> **Tugas yang Dikerjakan**:
1/ Salin seluruh bagian artikel tentang lidah buaya hibrida, mulai dari "Penampilan lidah buaya" terus ke bawah hingga "berwarna merah menyala.".
2/ Dari artikel tentang lidah buaya hibrida, ringkas paragraf yang diawali "Viper incaran para pencinta aloe" menjadi daftar singkat tanpa menghilangkan fakta utamanya.
3/ Jawab singkat berdasarkan artikel tentang lidah buaya hibrida:
(a) Berapa harga yang dibayar Sugita Wijaya untuk fire alarm?
(b) Di negara mana penyilang fire alarm berada?
(c) Apa warna daun chewbaca?

Penampilan lidah buaya hibrida yang memesona.
“Akhirnya datang juga!” teriak Sugita Wijaya, kolektor di Surabaya ketika sebuah paket tiba di rumahnya. Ia segera membuka paket itu dan mengeluarkan isinya. Takjublah ia melihat sesosok lidah buaya Aloe sp berwarna seronok dalam genggamannya. Bentuk daun segitiga, lebar, pendek, dan roset. Setiap helaiannya tersusun rapat dan kompak. Permukaan daun tanaman sukulen itu tertutup oleh pola berbentuk garis pendek berwarna merah menyala.
Bila permukaan daun disentuh terasa kasar. Duri di tepi daun pun berwarna senada. Sekilas aloe hibrida karya penyilang lidah buaya di Amerika Serikat, itu mirip nyala api. Pantas saja bila sang penyilang memberi nama Aloe cv fire alarm. Sugita Wijaya menuturkan fire alarm merupakan hibrida eksklusif dan belum ada di pasaran. Proses tawar-menawar sempat terjadi lantaran sang empunya enggan melepas.

Satu induk
Semula alarm api itu koleksi pribadi dan belum diperbanyak. Namun, jalinan persahabatan antara keduanya membuat hati sang penyilang luluh. Akhirnya, tanaman berdaun 10 itu berhasil dimiliki Sugita dengan harga 500 US$ setara Rp5-juta. Selain fire alarm, pehobi kaktus dan sukulen di Surabaya, Jawa Timur, itu juga mendatangkan lidah-lidah buaya hibrida berpenampilan menarik, di antaranya A. cv viper dan A. cv chewbaca.
Viper incaran para pencinta aloe karena bersosok unik. Ukuran daunnya pendek, sempit, dan berujung runcing. Setiap helai daun melengkung ke dalam. Daun viper itu berwarna keunguan dan penuh duri-duri merah berbentuk mirip taring. Chewbaca juga tak kalah cantik. Warna daun hijau terang. Bintil-bintil kasar berwarna jingga dan putih menghiasi permukaan daun tanaman anggota keluarga Xanthorreacea itu.
Duri yang berjejer rapi di tepi daun pun berwarna senada membuat tampilannya semakin elok. Sugita menuturkan fire alarm, viper, dan chewbaca kemungkinan berasal dari indukan yang sama. Pasalnya, ketiga hibrida itu memiliki bentuk serupa. “Biasanya penyilang memperoleh beragam jenis tanaman dari hasil persilangan dua induk,” ujarnya. Sayang, ia tidak mengetahui tetua yang digunakan untuk menghasilkan aloe rupawan itu. Musababnya, proses persilangan berlangsung selama puluhan tahun dan menggunakan beragam indukan, baik berupa aloe spesies maupun hibrida.

> **Materi yang Diberikan**:
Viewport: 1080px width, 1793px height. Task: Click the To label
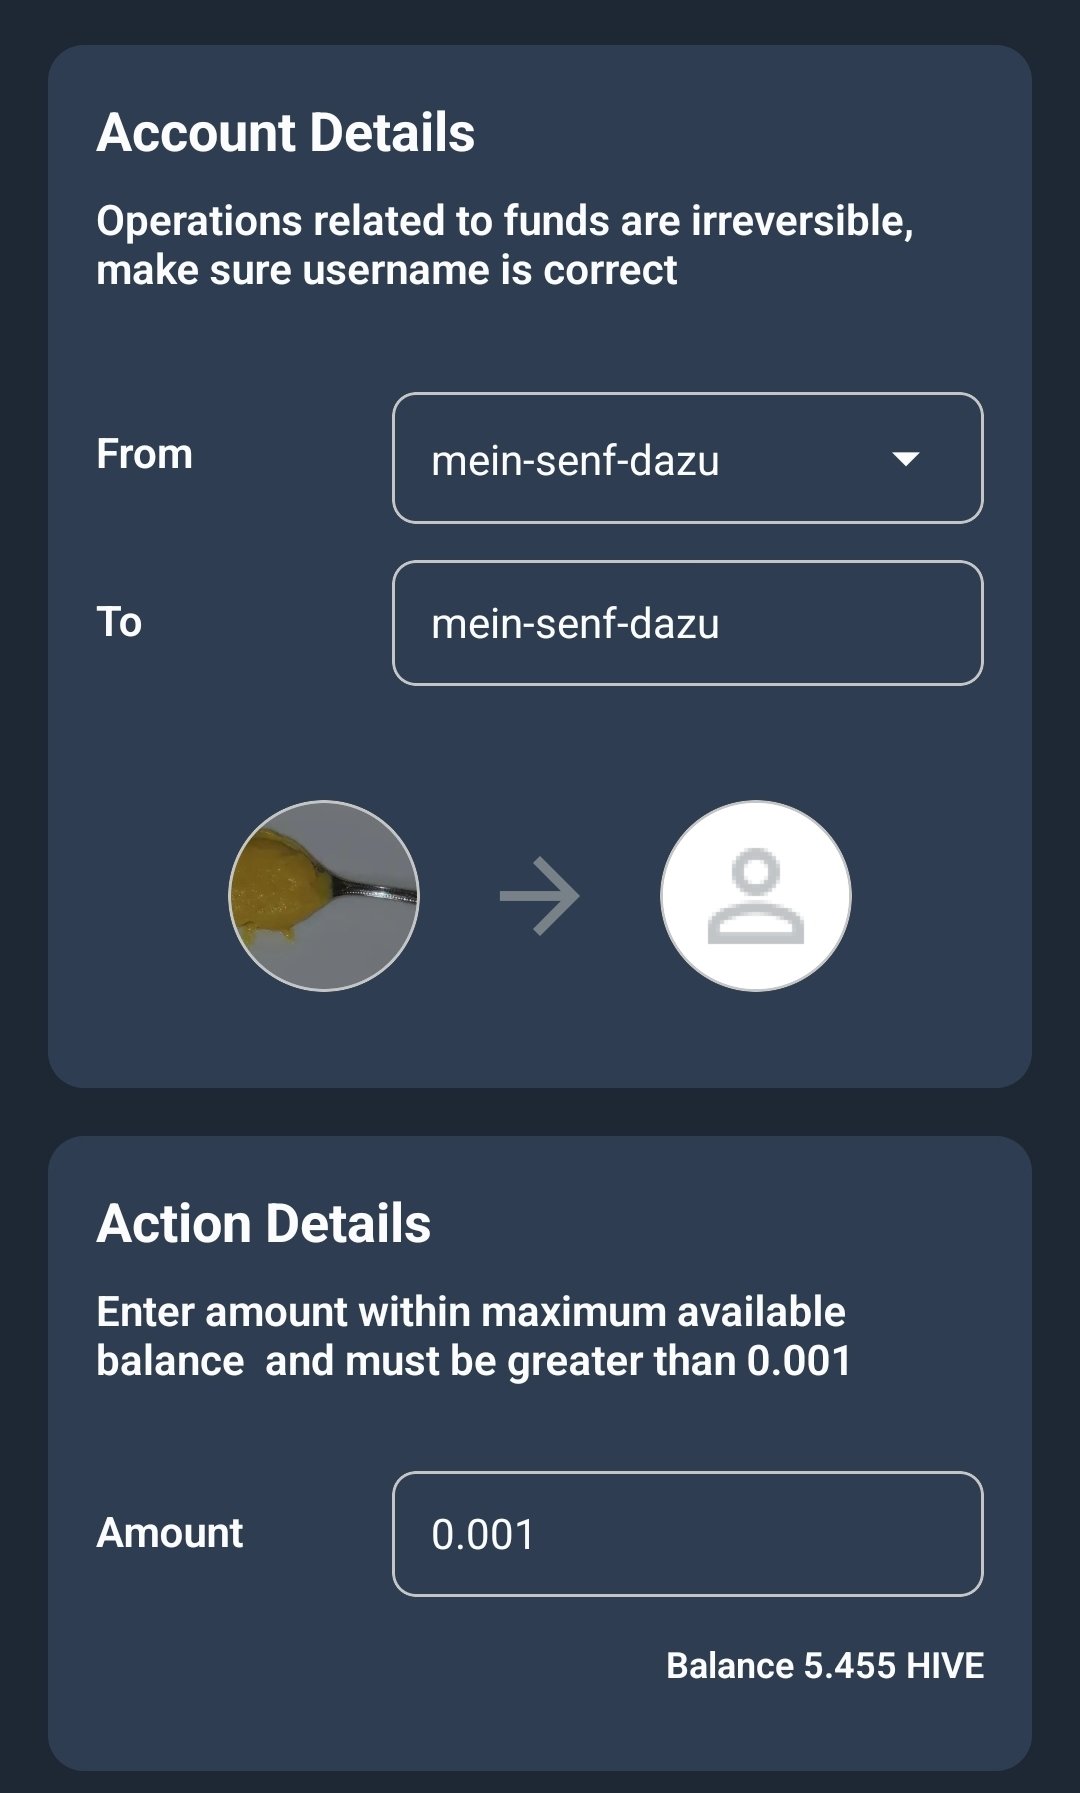click(119, 622)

> **Jawaban Berurutan**:
1/
Penampilan lidah buaya hibrida yang memesona.
“Akhirnya datang juga!” teriak Sugita Wijaya, kolektor di Surabaya ketika sebuah paket tiba di rumahnya. Ia segera membuka paket itu dan mengeluarkan isinya. Takjublah ia melihat sesosok lidah buaya Aloe sp berwarna seronok dalam genggamannya. Bentuk daun segitiga, lebar, pendek, dan roset. Setiap helaiannya tersusun rapat dan kompak. Permukaan daun tanaman sukulen itu tertutup oleh pola berbentuk garis pendek berwarna merah menyala.

2/
- Viper diincar pencinta aloe karena sosoknya unik: daun pendek, sempit, berujung runcing, melengkung ke dalam, berwarna keunguan, dan penuh duri merah mirip taring.
- Chewbaca juga cantik: daunnya hijau terang dengan bintil-bintil kasar berwarna jingga dan putih di permukaannya.
- Chewbaca termasuk anggota keluarga Xanthorreacea.

3/
(a) 500 US$, setara Rp5 juta.
(b) Amerika Serikat.
(c) Hijau terang.